Passes all tests given, though only if the trailing spaces on the third input are removed (I'm guessing this was unintentional).

Solution will work in j602 in console mode (e.g. in terminal, emacs j-shell, etc.). It will not work in j701 (no wd).

Explanation & Mathiness:

The 'magic number' 12 is the LCM of the lengths of the "last digit" tables found in the other answers. All digits repeat with periods 1,2,3 or 4 so they will also repeat with period 12. Adding twelve to that fixes cases where b mod 12 = 0. My solution computes (Last digit of A)^(12+(B mod 12)), giving a number with the same last digit. (I considered a sneaky broken solution eliminating the three characters '12+' by using e.g.

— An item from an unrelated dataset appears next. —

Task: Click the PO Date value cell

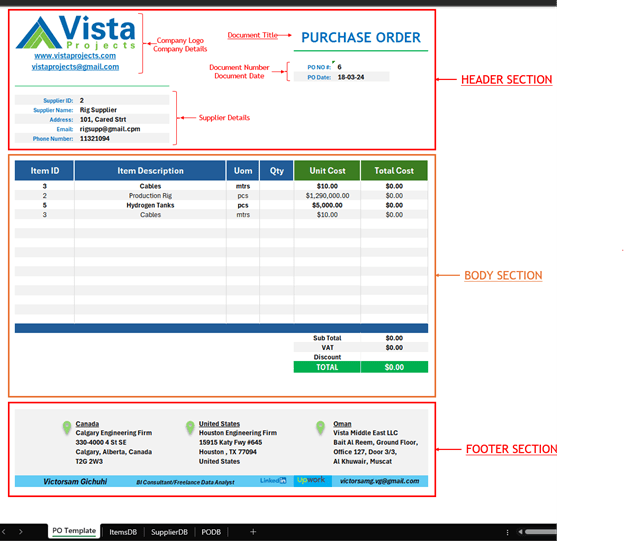Action: click(x=362, y=77)
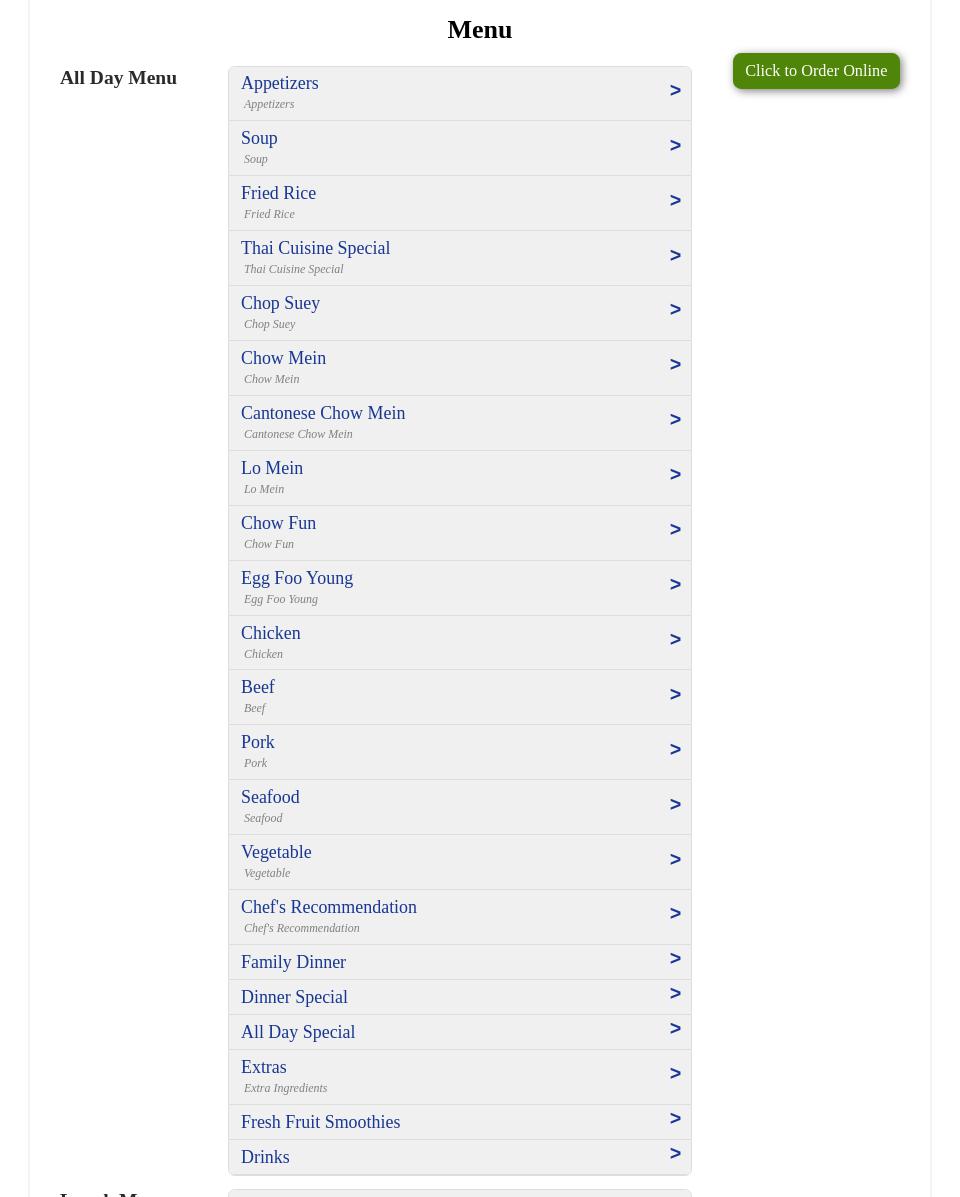Open Cantonese Chow Mein items
This screenshot has height=1197, width=960.
[x=322, y=413]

B mod 96 where no examples were likely to collide...)

Python 125 107 Chars

O(1) solution

while 1:a,b=map(int,raw_input().split());d=1;exec"d*=a;"*(b%4);c=a%5and d%5;print b/~b+1or c+[0,5][c%2-a%2]

GolfScript 21

~]2/{~.(4%)and?10%n}/

This basically calculate A^C mod 10 where C is in the range [1,4] and C mod 4 = B mod 4, except if B is 0, then C is also 0.

This shortcut is possible because A^(B+4) mod 10 = A^B mod 10 for any non-negative integer A and positive integer B.